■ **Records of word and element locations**
++++++++++++++++++++

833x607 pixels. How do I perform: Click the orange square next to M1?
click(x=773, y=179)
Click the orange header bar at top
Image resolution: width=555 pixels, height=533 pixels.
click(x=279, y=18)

++++++++++++++++++++

■ **WRITTEN REQUEST**
Count how many lines of the records above contain the string "pixels", and reply with only that number.

■ **RESPONSE FOR THIS EXERCISE**
2